The pilot gave us a plane crash with melty people. This episode gave us a bus crash with frozen people. It’s totally different. The frozen people were attacked with something like sarin gas. But this is a different type of gas. John Scott is a traitor, but a different kind than Robert Hanssen. One of the victims was in a clandestine relationship with her traitorous co-worker, which is not different at all from Olivia’s recent situation.

And Walter continues to be a different kind of crazy.

If we take Buffy, Alias, or The X-Files as models for how a genre show should work, then…well, then there’s no real reason to even review this episode. It’s one of the requisite stand-alones from the first season that no one will ever really care about watching again. It even played with its own genre status when the students wandered into the lab. No, this is ‘not remotely’ your standard show.

But really, it is—just like with other freshman entries, we have to watch these episodes to experience the show ‘finding its footing,’ as they say, but we don’t have to love them. We just watch the chips fall where they should, hope for a bit more in later episodes, and let out minds wander.

To wit: I enjoyed the philosophical implications of the correlation/causation debate between Olivia and Nina Sharp (the Massive Dynamics honcho). It was a nice nod to the implausibility of so much weirdness in Boston, but it was complicated by the introduction of Occam’s Razor in the next scene—if this show were a proof, we’d be more confused right now than poor Gödel before he figured out incompleteness.
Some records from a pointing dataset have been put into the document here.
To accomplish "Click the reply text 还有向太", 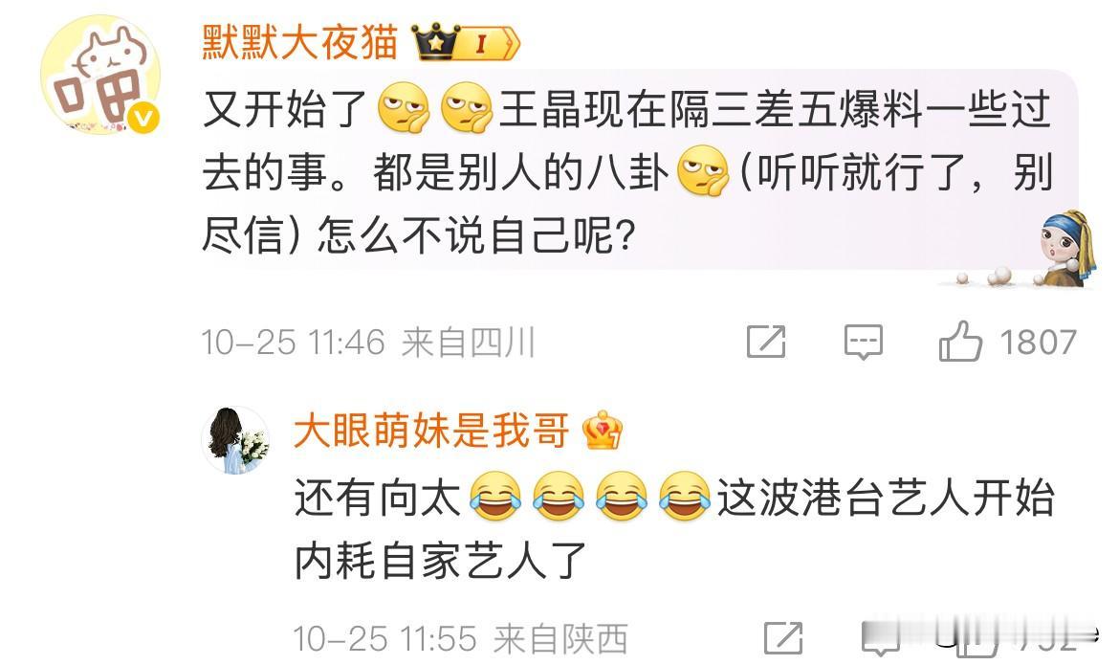I will click(x=674, y=528).
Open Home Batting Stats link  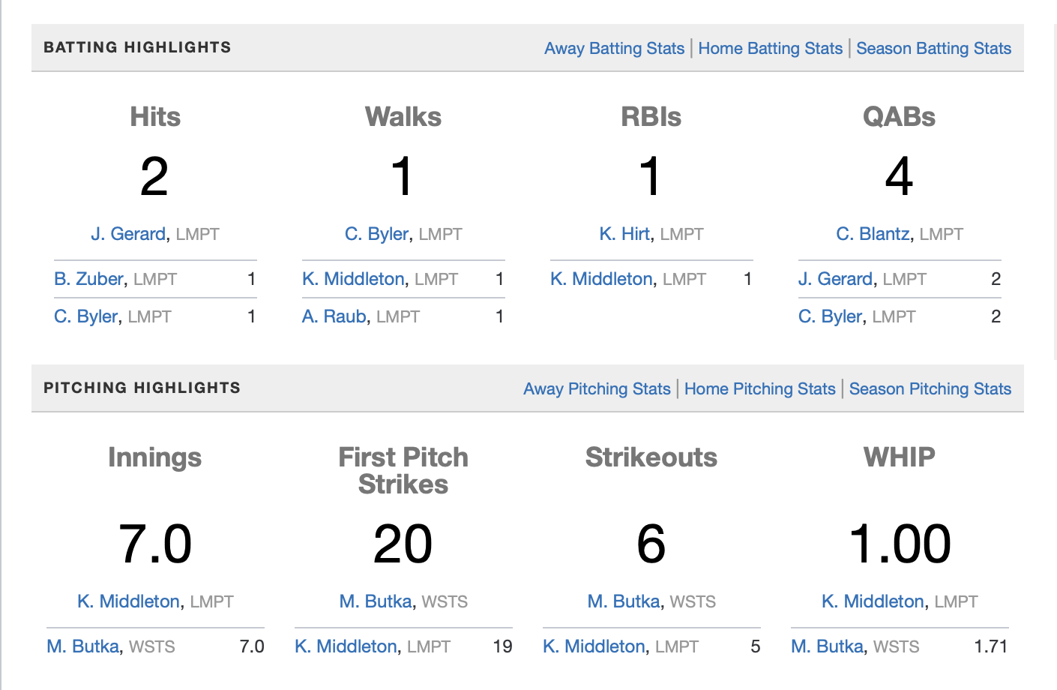770,49
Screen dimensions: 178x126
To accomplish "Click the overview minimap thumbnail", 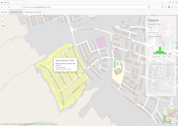I will (x=170, y=114).
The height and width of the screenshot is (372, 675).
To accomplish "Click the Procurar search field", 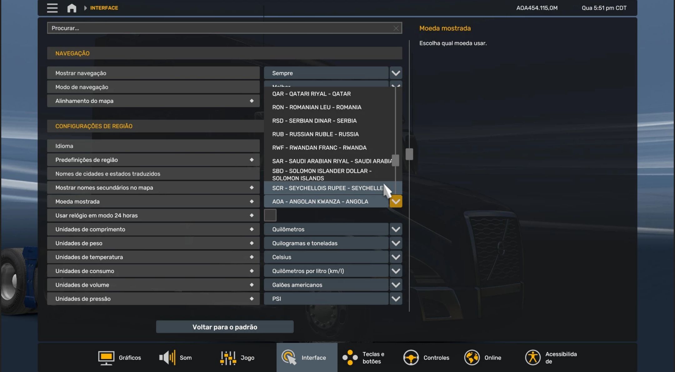I will click(x=219, y=28).
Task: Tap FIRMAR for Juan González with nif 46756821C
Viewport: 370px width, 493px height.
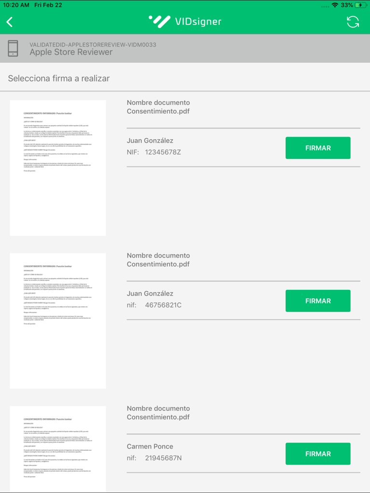Action: tap(317, 300)
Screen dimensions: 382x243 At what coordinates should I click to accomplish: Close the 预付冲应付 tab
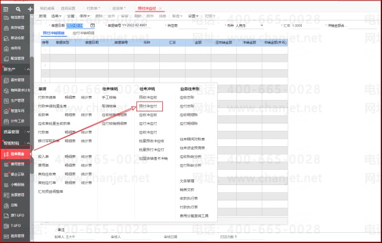click(160, 8)
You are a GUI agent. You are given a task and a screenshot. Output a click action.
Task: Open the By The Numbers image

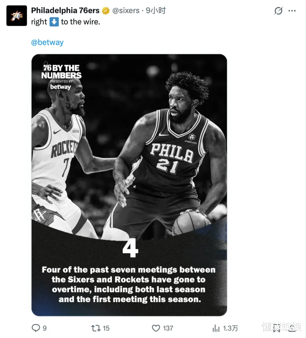pyautogui.click(x=129, y=185)
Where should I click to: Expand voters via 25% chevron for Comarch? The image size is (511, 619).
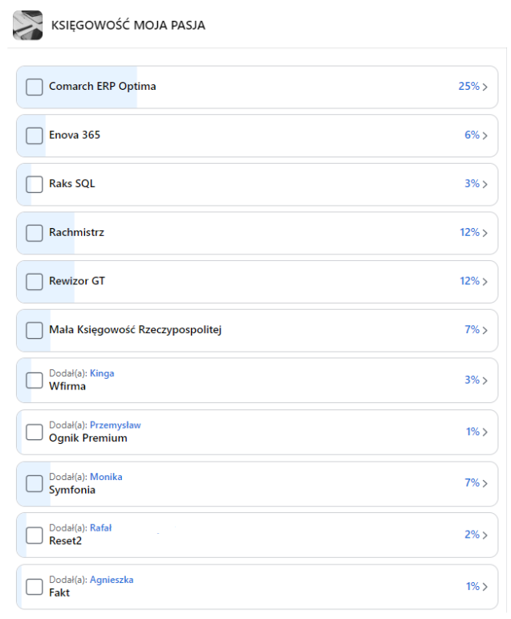click(485, 87)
Speaking of philosophy (because there’s not much else to do during an episode like this), I find it curious that this show—or Walter, at least—focuses so much on the mysteries of the human mind. (Even pop-psychology truisms about the similarities between criminals and law enforcement were trotted out.) It’s certainly a popular topic in science and medicine this day, but it still has that mystique of yet another final frontier. Of course, these ruminations are somewhat discounted by the ground-breaking work that Walter did back when bell-bottoms where still popular—as though his old work exists in a brilliant vacuum uninfluenced by scientific discoveries that have taken place since then. And they’re also discounted by being so easily explicable with optical illusions familiar to most second-graders.

Three unrelated observations:

• Do many villain speak in Latin? Is this a holdover from all those Templar myths?

• I enjoy the repartee between Olivia and Agent Francis.

• Is the Theme of the Week repetition?

Really only two lines of dialogue worth highlighting:

• ‘I like to consider myself to be a fairly good poker player, which requires me to have the ability to read people’s tells, know when they’re bluffing.’ Remember that old saw about how writers should ‘show, not tell’? Yeah.

• ‘When I was nine years old, I wanted to be a brontosaurus.’ That was sort of funny.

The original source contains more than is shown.